The study was conducted according to the guidelines of the Declaration of Helsinki and approved by the Institutional Review Board of Chungnam National University Hospital (No. 2021-07-098). The need for informed consent was waived as the extracted data included clinical data that did not have any personally identifiable information.
DISCUSSION
Although several studies have reported cases of RPE, its etiopathogenesis is still not fully understood. RPE development might be attributed to a combination of inflammatory responses initiated by lung reinflation and altered hydrostatic forces [1]. This promotes interstitial fluid shift, impairs ventilation, and leads to a clinical syndrome that presents as sudden, dramatic hypoxia that is unresponsive to oxygen supplementation [5].
Her and Mandy [6] suggested that contralateral RPE can be caused by a systemic microvascular injury through a leukocyte-mediated inflammatory reaction. However, the cases considered in their report showed subacute contralateral RPE between 24 and 48 hours after primary drainage of an ipsilateral hemithorax, contrary to the acute onset (within few hours) of contralateral RPE in our case. In addition, leukopenia, which was present in previous cases, was not observed for more than 48 hours after the acute lung injury in our case. Therefore, the hypothesis that contralateral RPE is a leukocyte-mediated acute lung injury was not supported by our findings. Conversely, another case report by Kim et al. [7] reported that contralateral RPE acutely occurred after massive drainage of 1,500 mL; their findings also did not support the theory of leukocyte-mediated contralateral RPE suggested by Her and Mandy [6].
Our case shares several clinical findings with those of Kim et al. [7]’s case. First, acute contralateral RPE occurred within a few hours after primary drainage of the affected lung. Second, the affected lung was not fully expanded due to co-existing pneumothorax and remaining pleural effusion when acute contralateral RPE occurred. Physiologically, net fluid transfer across the pulmonary capillaries depends on the difference between the hydrostatic and colloidal osmotic pressures in the normal physiological state and the permeability of the capillary membrane (Starling’s law) [8]. However, some pathophysiologic states can cause redirection of blood flow to an uninvolved area, increasing the hydrostatic pressure unilaterally and resulting in contralateral pulmonary edema [9]. A previous report stated that an ipsilateral increase in hydrostatic pressure due to jet flow of mitral valve regurgitation can lead to unilateral pulmonary edema [10]; thus, we suggest that contralateral RPE acutely occurring after massive pleural drainage can be caused by acutely increased unilateral hydrostatic pressure rather than by an inflammatory reaction, such as leukocyte-mediated lung injury.

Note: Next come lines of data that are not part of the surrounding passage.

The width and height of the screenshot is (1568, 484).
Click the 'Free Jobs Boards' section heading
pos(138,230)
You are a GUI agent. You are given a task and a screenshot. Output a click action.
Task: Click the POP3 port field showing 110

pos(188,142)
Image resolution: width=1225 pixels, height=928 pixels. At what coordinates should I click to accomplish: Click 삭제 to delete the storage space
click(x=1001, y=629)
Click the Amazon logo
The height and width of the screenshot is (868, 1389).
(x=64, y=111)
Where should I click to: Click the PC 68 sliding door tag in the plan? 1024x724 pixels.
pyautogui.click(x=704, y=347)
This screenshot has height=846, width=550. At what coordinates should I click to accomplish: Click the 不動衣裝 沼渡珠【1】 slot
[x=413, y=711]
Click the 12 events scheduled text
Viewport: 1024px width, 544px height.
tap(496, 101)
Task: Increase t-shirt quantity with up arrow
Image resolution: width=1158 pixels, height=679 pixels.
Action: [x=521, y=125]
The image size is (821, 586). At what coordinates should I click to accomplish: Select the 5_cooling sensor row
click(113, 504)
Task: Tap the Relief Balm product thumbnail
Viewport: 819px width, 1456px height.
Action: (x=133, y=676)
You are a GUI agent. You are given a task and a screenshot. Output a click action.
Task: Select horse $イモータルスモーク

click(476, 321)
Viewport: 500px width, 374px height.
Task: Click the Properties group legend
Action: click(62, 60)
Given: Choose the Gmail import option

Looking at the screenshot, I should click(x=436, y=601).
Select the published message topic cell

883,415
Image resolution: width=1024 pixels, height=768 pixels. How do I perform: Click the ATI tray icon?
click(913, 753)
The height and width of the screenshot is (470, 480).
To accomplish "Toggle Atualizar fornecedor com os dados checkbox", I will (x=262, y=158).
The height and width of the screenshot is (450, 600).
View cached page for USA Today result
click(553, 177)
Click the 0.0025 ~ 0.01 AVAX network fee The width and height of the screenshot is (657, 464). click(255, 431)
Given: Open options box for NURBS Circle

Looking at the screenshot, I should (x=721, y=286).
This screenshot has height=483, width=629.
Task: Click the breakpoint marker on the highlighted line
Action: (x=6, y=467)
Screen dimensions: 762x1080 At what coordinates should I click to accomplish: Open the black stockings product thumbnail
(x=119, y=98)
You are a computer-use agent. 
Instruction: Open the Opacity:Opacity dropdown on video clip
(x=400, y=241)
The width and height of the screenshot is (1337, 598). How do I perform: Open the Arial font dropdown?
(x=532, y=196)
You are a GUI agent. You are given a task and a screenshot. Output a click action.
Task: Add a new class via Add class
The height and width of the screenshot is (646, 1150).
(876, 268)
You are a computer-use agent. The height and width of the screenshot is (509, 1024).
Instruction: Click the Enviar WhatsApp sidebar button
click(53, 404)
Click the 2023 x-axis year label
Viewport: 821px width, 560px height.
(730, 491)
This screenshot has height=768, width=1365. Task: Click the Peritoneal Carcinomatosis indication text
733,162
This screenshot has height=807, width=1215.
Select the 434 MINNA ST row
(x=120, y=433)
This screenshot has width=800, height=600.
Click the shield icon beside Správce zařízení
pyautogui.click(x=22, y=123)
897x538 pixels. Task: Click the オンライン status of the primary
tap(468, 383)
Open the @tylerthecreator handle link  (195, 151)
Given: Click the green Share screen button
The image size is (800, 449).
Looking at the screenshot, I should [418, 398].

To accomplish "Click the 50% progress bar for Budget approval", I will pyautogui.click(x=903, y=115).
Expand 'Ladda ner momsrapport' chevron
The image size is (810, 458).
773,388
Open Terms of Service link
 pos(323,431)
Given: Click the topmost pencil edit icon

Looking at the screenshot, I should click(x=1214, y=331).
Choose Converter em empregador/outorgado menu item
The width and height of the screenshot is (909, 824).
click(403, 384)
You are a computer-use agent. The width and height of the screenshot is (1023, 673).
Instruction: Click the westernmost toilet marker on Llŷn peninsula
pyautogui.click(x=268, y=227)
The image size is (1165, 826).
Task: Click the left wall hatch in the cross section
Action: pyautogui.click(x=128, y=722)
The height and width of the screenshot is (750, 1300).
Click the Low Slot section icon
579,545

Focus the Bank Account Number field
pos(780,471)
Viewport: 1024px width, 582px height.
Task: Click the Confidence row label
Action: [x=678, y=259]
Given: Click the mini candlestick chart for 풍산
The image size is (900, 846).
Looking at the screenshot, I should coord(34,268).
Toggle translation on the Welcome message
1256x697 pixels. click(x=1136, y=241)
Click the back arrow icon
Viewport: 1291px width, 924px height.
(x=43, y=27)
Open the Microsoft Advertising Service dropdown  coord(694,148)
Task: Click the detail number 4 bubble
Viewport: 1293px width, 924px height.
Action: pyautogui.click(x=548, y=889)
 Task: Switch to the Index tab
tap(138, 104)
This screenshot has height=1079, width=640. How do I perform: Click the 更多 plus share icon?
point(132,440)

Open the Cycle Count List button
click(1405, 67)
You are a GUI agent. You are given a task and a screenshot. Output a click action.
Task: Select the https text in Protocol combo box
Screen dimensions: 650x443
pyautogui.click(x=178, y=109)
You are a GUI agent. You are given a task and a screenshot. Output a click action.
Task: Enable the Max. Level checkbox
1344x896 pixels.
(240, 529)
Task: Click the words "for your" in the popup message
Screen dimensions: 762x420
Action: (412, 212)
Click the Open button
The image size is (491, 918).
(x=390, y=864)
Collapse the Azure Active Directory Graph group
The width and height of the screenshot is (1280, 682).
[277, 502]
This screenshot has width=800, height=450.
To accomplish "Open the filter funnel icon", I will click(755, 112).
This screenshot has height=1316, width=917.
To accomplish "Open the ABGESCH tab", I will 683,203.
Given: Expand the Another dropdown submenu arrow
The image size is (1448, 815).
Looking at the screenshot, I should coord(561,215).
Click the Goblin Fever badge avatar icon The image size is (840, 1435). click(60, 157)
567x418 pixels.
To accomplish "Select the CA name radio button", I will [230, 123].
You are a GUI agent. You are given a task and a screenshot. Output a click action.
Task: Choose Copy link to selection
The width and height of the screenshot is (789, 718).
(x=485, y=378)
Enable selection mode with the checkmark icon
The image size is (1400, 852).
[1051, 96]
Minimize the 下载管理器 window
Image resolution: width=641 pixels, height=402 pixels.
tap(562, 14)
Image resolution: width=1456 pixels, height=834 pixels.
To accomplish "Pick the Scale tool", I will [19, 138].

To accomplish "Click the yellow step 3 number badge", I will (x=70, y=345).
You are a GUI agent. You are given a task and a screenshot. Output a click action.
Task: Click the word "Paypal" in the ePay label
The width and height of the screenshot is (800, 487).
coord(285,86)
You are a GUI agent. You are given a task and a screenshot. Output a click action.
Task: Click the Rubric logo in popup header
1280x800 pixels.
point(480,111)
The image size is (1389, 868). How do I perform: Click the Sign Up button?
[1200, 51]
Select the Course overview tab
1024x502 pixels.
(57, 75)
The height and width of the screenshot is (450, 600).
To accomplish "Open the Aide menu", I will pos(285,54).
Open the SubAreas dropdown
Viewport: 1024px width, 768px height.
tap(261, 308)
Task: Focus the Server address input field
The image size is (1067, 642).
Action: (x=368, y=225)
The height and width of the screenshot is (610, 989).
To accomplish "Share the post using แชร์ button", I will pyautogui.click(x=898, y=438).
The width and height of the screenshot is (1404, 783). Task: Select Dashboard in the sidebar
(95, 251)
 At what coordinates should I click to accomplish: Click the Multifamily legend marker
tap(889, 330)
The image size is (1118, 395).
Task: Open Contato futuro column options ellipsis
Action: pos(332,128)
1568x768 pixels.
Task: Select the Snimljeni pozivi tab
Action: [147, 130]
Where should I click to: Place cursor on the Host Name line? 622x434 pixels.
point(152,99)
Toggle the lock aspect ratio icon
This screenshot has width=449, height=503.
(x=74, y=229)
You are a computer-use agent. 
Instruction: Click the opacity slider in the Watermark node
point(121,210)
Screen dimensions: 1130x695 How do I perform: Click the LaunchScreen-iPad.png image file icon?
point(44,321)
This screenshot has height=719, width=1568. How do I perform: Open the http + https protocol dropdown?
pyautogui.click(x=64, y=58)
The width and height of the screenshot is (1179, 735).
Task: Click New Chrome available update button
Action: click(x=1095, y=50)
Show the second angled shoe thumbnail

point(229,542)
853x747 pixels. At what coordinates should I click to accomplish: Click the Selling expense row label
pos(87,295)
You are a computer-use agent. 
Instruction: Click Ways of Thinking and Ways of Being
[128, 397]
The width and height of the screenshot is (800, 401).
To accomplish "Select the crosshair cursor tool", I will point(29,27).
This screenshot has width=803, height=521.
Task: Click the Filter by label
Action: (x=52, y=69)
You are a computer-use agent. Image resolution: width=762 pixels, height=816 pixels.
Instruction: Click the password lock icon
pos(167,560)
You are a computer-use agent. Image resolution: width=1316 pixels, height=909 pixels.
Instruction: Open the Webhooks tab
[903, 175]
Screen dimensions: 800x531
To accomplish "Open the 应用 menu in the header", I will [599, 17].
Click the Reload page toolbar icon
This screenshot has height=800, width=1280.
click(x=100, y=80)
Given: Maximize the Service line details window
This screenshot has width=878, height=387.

In summary, considering our serial CBC findings and the pathophysiology of unilateral pulmonary edema by ipsilaterally increased hydrostatic pressure, we suggest that the dissymmetric hydrostatic pressure scenario is more suitable in the acute onset of contralateral RPE after massive pulmonary drainage. Further research is required to confirm the pathophysiology of RPE, which can help physicians avoid this emergency in clinical practice.